State education agencies typically do not have staff nor equipment to support their own 
agencies requirements to analyze needed information. An equivalent, or redirected, program 
similar to the Census Bureau State data center program should be considered. State units, 
possibly just one person, could both perform analyses and assist within state regional service 
units and local education agencies. 

While many of the OERI labs are both well staffed and have adequate equipment to provide 
data access and use services to operations within their states, the interests, motivations and 
actual support mechanisms vary widely-with many providing no outreach or support for 
access to the SDDB database. 

o The expectation that SDDB training and support would be provided by the OERI labs and 
State Education Agencies did not develop as hoped. There may be several reasons for this. 
In any event, access to the basic data has not been adequately promoted. We have frequently 
encountered prospective users interested in the data who had never known of its existence. 

It is suggested that an effort be made to publicize availability of the data working closely 
with trade and professional associations which relate to the data. 

o Beyond creating an awareness about the data existence and usefulness, there is the need for 
user support. While many questions could be answered by an analyst reading the manual, 
it is not realistic to expect this to happen. Users need someone to call to gain assistance with 
use of these data. 

It is suggested that NCES provide an ongoing Census data user support process for the next 
two years. This support should not be limited to the 1990 decennial data.

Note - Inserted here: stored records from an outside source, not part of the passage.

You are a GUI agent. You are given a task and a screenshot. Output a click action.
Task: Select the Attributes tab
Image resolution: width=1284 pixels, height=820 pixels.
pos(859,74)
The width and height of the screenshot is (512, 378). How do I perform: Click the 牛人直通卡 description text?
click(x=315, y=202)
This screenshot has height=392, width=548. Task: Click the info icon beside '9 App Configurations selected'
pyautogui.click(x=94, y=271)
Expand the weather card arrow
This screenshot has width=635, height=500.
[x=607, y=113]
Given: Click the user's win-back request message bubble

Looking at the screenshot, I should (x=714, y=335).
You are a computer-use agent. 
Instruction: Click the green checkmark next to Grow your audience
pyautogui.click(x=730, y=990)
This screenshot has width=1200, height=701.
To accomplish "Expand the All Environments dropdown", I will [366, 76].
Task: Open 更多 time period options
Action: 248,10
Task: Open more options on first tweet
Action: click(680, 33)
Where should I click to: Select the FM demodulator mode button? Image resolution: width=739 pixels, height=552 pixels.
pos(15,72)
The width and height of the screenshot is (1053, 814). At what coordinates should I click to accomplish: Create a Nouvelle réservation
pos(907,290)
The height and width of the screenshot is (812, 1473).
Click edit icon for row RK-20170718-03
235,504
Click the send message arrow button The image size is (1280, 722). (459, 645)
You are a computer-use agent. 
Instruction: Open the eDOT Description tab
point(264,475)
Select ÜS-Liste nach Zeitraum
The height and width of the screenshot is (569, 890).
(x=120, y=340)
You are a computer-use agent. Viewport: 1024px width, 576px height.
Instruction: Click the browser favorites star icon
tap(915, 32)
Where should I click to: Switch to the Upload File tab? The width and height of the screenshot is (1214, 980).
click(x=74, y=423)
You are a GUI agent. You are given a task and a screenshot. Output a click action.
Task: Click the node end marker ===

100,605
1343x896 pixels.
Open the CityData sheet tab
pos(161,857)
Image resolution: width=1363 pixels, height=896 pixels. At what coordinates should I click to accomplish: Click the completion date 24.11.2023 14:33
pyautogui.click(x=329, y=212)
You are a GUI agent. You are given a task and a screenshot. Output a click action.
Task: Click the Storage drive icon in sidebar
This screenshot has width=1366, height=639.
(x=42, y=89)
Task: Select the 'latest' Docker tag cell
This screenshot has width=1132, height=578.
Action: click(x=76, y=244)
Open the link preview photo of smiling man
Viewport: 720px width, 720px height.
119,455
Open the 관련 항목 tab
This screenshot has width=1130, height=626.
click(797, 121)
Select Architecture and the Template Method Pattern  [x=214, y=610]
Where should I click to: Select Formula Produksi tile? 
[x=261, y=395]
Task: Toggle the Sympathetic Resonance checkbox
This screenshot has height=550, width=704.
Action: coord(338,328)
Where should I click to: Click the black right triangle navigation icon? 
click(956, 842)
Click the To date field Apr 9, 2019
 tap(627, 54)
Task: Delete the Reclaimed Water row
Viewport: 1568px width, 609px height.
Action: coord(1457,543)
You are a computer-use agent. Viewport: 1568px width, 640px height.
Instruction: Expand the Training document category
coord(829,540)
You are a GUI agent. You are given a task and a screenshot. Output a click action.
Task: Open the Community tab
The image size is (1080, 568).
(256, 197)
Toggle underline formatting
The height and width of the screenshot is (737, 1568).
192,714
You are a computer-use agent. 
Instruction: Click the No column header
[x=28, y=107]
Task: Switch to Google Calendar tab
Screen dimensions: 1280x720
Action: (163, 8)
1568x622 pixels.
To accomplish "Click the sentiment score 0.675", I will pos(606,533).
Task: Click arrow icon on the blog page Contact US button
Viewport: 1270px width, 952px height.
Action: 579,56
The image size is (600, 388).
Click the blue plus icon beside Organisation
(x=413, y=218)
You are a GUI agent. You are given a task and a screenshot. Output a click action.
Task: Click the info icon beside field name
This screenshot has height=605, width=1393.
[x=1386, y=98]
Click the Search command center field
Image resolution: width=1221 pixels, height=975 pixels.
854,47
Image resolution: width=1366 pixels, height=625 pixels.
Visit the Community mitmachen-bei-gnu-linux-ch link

There should be 
increasing attention given to the boundary file development and maintenance as we move 
toward the year 2000 census. 

o The School District Data Book should become the annual publishing media for K-12 data 
released by the Government when data for all or most districts are released. The resulting 
product would be easy to use and become well-known for its form of operation. Access to 
year 2000 census data would thus be easier, quicker and less costly to implement. End user 
training should be a minimum. Problems with the existing SDDB operation could be 
eliminated. New important features could be added over time rather than at possibly the last 
minute in the year 2003.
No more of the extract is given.